Yona Knight-Wisdom

Personal information
- Full name: Yona Roshen Knight-Wisdom
- Nationality: British, Jamaican
- Born: 12 May 1995 (age 31) Leeds, England, UK
- Height: 190 cm (6 ft 3 in)
- Weight: 90 kg (198 lb)

Sport
- Country: Jamaica
- Sport: Diving

Medal record
Men's diving
Representing Jamaica
Pan American Games
| Silver medal – second place | 2019 Lima | 1 m springboard |

= Yona Knight-Wisdom =

Jamaican diver (born 1995)

Yona Roshen Knight-Wisdom (born 12 May 1995) is a diver. Born in England, he represents Jamaica internationally. He competed at the 2016, 2020 and 2024 Summer Olympics. He placed 2nd in the 1 metre springboard event at the 2019 Pan American Games. He was the first Jamaican male diver and first Caribbean male diver at an Olympic Games.

==Early life==
Knight-Wisdom was born in Leeds, England. His father, Trevor Wisdom, is from Jamaica and his mother, Grace Knight, is from Barbados. Knight-Wisdom studied at Leeds Grammar School, and is a graduate of Leeds Beckett University, where he studied sport and exercise science.

==Diving career==
Knight-Wisdom's diving career began in 2004; he has said that he took up the sport after seeing it at the 2004 Summer Olympic Games. He started diving for City of Leeds Diving club along with British divers Jack Laugher, Chris Mears, Rebecca Gallantree and Alicia Blagg. Knight-Wisdom has said of himself that "I am a 190 cm tall, 90 kg heavy, black diver... Watch a diving event and that is not something you will see very often."

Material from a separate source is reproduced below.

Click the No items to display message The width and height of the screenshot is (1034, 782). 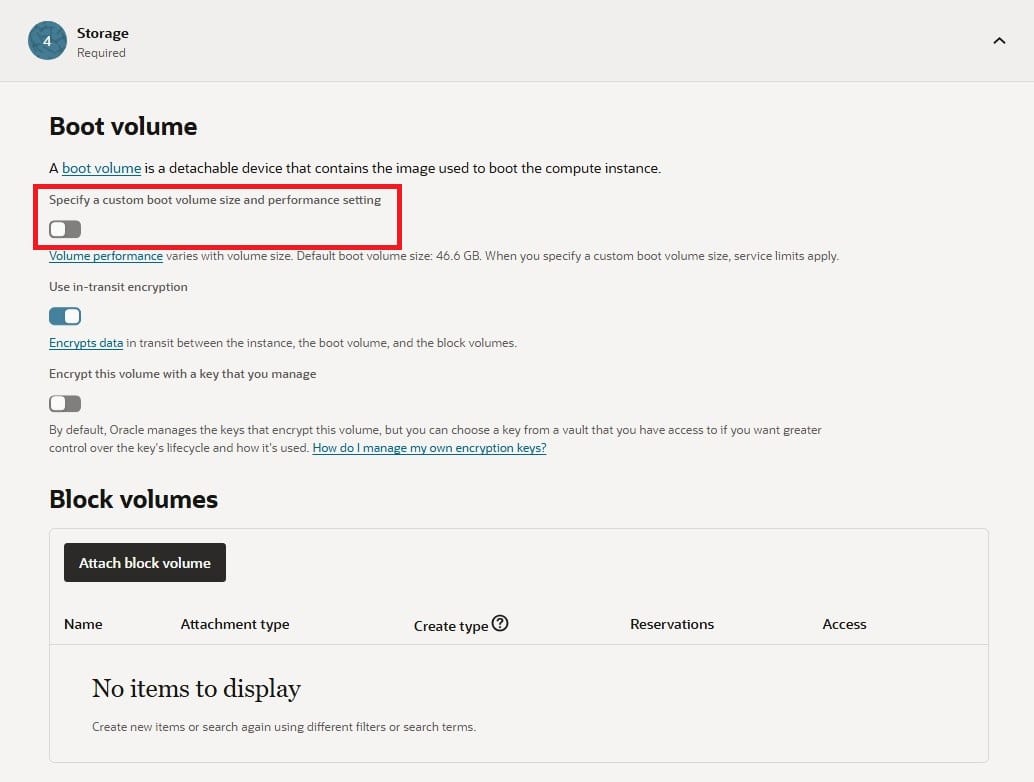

===International career===
In 2012, Knight-Wisdom decided to represent Jamaica in international competition; he had been eligible to compete for Barbados or Great Britain, but had struggled to get in the British team. Knight-Wisdom competed at the 2014 Commonwealth Games, making him Jamaica's first-ever male Commonwealth diving competitor; (Note: Betsy Sullivan competed for Jamaica in the 1966 British Empire and Commonwealth Games.) Knight-Wisdom finished fifth in the 1 metre springboard event, and eleventh in the 3 metre springboard event. He competed at the 2015 World Aquatics Championships.

Knight-Wisdom placed 2nd at the 2016 FINA Diving World Cup, which also qualified him for the 2016 Summer Olympics. He was named Leeds Beckett University Sportsman of the Year for 2016.

At the 2016 Summer Olympics in Rio de Janeiro, Knight-Wisdom became the first male Jamaican diver at the Olympics, as well as the first male diver from any Caribbean nation. (Note: Betsy Sullivan competed for Jamaica in the 1972 Olympic Women's 3 metre springboard.)

Knight-Wisdom came in 2nd in the 1 metre springboard event at the 2019 Pan American Games. He competed in the 3 metre springboard event at the delayed 2020 Summer Olympics in Tokyo. He finished 15th in the semi-final, and did not progress to the final. He competed at the 2022 Commonwealth Games where he placed 5th in the Men's 1 metre springboard event and 6th in the Men's 3 metre springboard event.

Knight-Wisdom competed in the 3 metre springboard event at the 2024 Summer Olympics in Paris.

==Personal life==
Knight-Wisdom lives and trains in Edinburgh.